**SELECTED EXCERPT:**
***
In October 2022, MBi announced that it had 1 million registered customers and reached PHP10 billion deposits in just five months after its launch, positioning itself as the fastest-growing digital bank in the Philippines. It further cemented its place as the Philippines' # 1 Digital Bank when it announced hauling a deposit base of P25 billion from 2.3 million clients in August 2023. Maya holds a 61% market share of deposits, a 71% share of depositors, and a 46% share of deposit balances among the six digital banks operating in the country as of the first quarter of 2023.

==== Maya Loans ====
Maya Bank offers three types of loans under the umbrella of Maya Loans: Pay in 4, Flexi Loan, and Personal Loan. From April 2022 to June 2023, Maya Bank has lent more than P10 billion to its customers, making it one of the most active digital lenders in the Philippines.

Smart Padala by PayMaya rebranded to Maya Center in 2022, in accordance with the rebrand of PayMaya.

== Recognitions ==

=== Innovation ===
In 2021, PayMaya earned two awards from The Payment Association, namely, Leading Emerging Payments Organization Award and Most Innovative Mobile or Financial Service Payments Solution on the merits of PayMaya's commercial success and e-wallet offerings to retail consumers.

PayMaya Negosyo and PayMaya's in-app KYC process were recognized as Best in Future of Digital Innovations and Best in Future of Intelligence, correspondingly, at the 2021 "Future Enterprise Awards", presented by global market intelligence provider International Data Corporation. PayMaya's QR payments feature, on the other hand, was recognized as Best QR Payment at the 2021 Future Digital Awards for Fintech & Payments, organized by London-based global analyst firm Juniper Research.
***
**PROVIDED INFORMATION:**
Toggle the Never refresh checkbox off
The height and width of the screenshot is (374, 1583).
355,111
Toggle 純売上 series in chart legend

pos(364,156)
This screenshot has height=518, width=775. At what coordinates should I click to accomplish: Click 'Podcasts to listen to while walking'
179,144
***
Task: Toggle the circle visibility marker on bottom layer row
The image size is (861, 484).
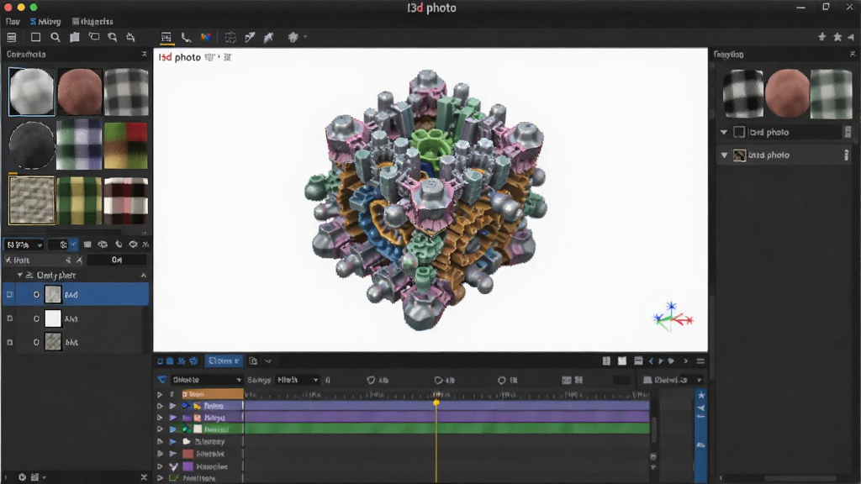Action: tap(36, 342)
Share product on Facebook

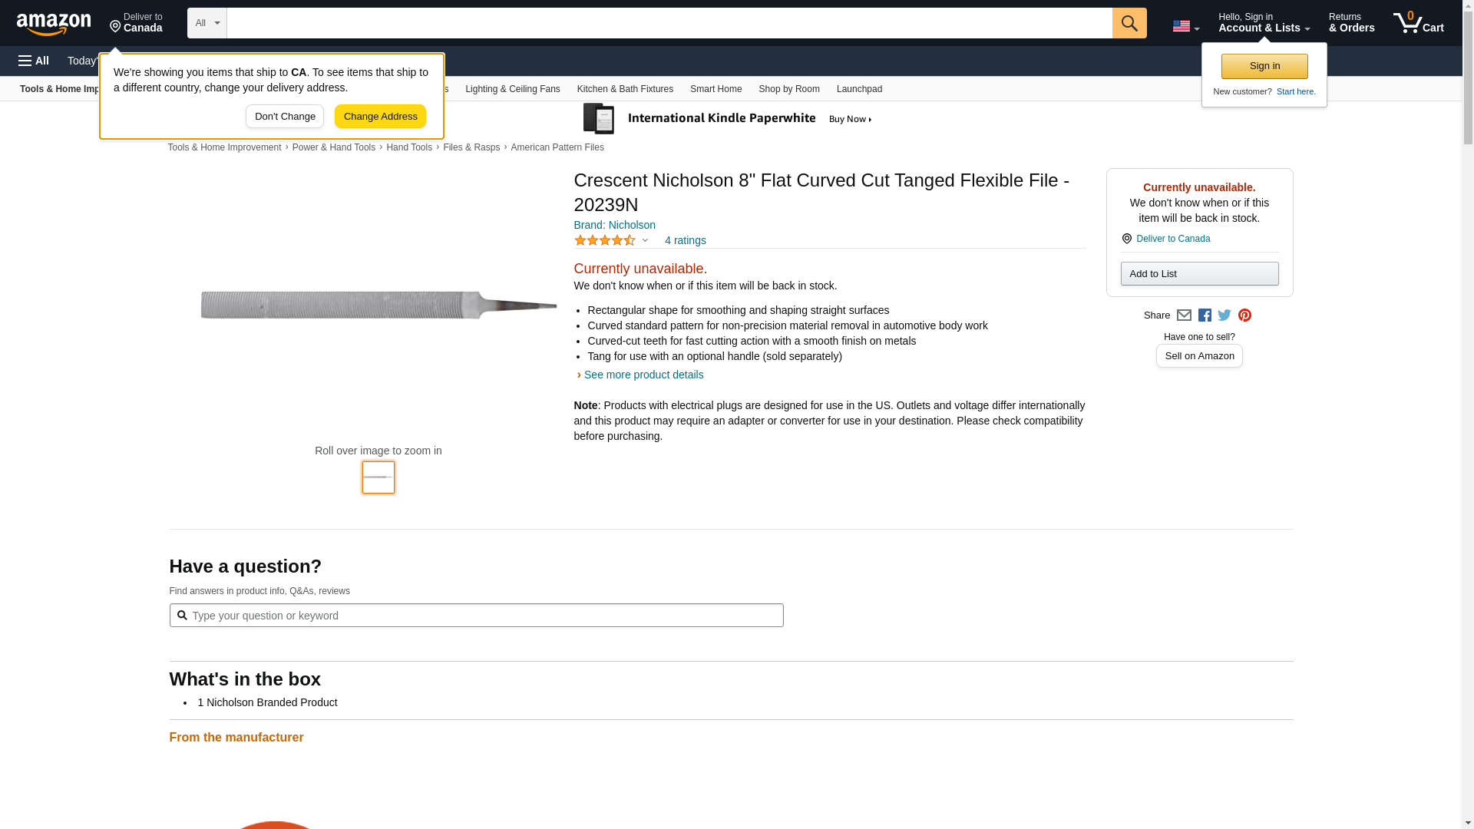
***
**WORK TASK 1:** List every type of loan that the Maya Bank text names under Maya Loans.
**WORK TASK 2:** Extend the Maya Bank text beyond its final sentence.

**RESPONSE AREA 1:** Pay in 4, Flexi Loan, Personal Loan

**RESPONSE AREA 2:**
Among 12,500 applicants and nominees, Maya was selected by CB Insights as one of the winners in the fifth iteration of its annual Fintech 250 ranking. Maya's parent company Voyager Innovations is one of the two Philippine-based fintech companies to enter this roster – the other being Tonik, a neobank
– alongside Revolut, N26, Stripe, and Binance among others. The Maya app was also named among the world's most innovative apps for digital life at the 2023 Global Mobile Awards held in Barcelona.

Maya Bank was among the 415 banks that Forbes ranked in 2023 based on a global survey of 48,000 customers. The criteria included digital and customer services, financial advice, and user trust. Nine other Filipino banks made it to the list, including CIMB Bank Philippines, Philippine National Bank, and Bank of the Philippine Islands. The following year, in 2024, Maya was once again recognized by Forbes as one of the best banks based on a survey of 49,000 customers.

In August 2023, Maya Bank was also selected as the Best Digital Bank for Southeast Asia at the World Digital Bank (WDB) Awards. It was praised for its recent improvements and ranked as the eighth best global bank by The Digital Banker, the organizer of the WDB Awards. Maya joined other leading digital banks such as Starling Bank, Kokoabank and Revolut.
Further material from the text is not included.